The first thing I'll do though is replace the term black-hat with non-ethical
hacker to avoid confusion and keep the comparison balanced, as there are
black-hat conventions and that muddies the terms. Then it seems it is
different specializations and how long you can practice your trade.

For example, ethical means you are willing to stay within defined lines to
accomplish the goal. By being ethical you will often ask for permission before
you do something in many domains/fields. Depending on how narrow the
restrictions and parameters, you might have to be really creative or attentive
to overcome things to accomplish your goals. This applies mainly to website
hacking and such, but with permission you could do some of the same things a
non-ethical hacker could do as described below. For software and hardware the
skill set has a lot of overlap. You would concern yourself in learning or even
developing and creating many defense measures since as when possible you would
try to come up with a mitigation or fix for any issues you find in any domain.

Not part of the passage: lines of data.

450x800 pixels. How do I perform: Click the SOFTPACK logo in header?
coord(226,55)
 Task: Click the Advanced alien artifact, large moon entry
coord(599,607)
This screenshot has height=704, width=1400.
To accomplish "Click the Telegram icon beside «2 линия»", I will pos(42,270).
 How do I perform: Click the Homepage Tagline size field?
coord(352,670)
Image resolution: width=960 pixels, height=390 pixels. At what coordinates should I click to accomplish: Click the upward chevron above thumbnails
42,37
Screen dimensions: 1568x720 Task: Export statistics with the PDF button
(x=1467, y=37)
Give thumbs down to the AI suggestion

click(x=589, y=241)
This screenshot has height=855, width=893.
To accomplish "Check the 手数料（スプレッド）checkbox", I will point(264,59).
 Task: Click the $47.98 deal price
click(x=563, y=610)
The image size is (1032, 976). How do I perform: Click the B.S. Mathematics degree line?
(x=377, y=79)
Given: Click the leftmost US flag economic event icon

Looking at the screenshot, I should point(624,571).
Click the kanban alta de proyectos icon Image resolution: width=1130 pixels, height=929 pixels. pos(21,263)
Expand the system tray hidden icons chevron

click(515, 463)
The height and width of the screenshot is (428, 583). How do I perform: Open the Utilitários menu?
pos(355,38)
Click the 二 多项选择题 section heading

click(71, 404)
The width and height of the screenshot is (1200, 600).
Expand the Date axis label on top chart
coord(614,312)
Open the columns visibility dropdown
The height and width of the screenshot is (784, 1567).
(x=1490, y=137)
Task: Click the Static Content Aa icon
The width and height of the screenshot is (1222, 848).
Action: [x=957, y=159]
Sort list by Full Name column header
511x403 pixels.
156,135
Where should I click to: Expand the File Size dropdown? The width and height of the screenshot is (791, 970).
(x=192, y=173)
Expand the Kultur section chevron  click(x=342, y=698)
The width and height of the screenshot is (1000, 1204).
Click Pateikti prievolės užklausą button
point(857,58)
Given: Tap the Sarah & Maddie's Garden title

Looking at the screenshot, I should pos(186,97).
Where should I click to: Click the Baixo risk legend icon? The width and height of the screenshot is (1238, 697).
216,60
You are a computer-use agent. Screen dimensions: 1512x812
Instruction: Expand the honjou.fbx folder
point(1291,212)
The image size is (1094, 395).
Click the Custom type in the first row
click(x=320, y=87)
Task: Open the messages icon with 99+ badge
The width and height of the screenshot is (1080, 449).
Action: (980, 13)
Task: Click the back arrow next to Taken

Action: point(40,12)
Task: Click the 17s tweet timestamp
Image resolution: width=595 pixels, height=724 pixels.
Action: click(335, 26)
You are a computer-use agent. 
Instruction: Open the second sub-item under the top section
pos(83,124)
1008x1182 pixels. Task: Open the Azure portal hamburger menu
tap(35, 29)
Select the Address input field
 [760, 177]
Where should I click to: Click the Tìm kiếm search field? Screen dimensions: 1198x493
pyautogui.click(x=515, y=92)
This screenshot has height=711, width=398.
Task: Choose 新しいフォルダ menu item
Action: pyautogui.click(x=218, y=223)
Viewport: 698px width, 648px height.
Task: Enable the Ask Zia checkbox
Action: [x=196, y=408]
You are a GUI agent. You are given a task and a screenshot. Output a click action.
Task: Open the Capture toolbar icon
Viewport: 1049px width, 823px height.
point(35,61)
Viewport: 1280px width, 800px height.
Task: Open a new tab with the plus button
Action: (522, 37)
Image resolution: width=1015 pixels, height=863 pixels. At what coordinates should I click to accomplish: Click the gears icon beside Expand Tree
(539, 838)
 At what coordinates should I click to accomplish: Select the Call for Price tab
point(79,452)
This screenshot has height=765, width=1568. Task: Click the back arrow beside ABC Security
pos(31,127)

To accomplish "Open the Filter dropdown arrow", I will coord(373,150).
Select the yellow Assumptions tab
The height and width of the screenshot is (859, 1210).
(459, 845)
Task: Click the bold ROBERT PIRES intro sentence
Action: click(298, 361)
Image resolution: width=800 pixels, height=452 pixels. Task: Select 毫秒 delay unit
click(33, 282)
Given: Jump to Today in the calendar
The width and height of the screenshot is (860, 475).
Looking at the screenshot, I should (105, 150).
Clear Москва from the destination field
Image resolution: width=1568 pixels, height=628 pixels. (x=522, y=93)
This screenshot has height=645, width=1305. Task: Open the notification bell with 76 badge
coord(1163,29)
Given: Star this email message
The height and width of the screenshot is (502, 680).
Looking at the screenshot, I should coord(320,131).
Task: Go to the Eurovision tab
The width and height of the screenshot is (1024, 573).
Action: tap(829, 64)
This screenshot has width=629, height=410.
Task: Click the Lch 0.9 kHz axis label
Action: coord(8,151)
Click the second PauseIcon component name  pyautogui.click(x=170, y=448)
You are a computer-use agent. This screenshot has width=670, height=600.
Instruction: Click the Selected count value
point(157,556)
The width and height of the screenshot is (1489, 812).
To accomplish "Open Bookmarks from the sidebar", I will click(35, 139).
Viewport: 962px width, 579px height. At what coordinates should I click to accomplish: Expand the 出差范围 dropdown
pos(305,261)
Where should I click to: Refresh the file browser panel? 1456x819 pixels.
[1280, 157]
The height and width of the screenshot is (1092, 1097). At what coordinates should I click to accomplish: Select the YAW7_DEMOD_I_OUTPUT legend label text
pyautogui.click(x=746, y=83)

For a non-ethical hacker, you wouldn't ask permission to use subterfuge or
social engineering. You would have no problem ddosing a place for extortion,
or leaving usb thumb drives in parking lots with malware on them hoping
somebody would pick them up and put them in their computer. So your skills in
those areas would be higher. You would probably be just as good at software
and hardware skills to find bugs, but your purpose and usage would be selling
them on the black market and using what you find for ransoming. You would
focus on obfuscation and attacking domains. Your motivations being different
will lead you to different places.

As far as long term, the ethical hacker will remain out of jail, while the
non-ethical hacker as time goes on will have the probability they will be
targeted by one or more governments and captured increase as time goes on. So
due to selection factors some non-ethical hackers might end up with higher
skill levels than their ethical counterparts, but many will be caught and lose
their temporary advantage, and have their skills atrophy in prison, if they
were to go long enough without getting caught to develop those skills. The
ethical hacker will be able to use their knowledge as long they are interested
in the field and can keep up.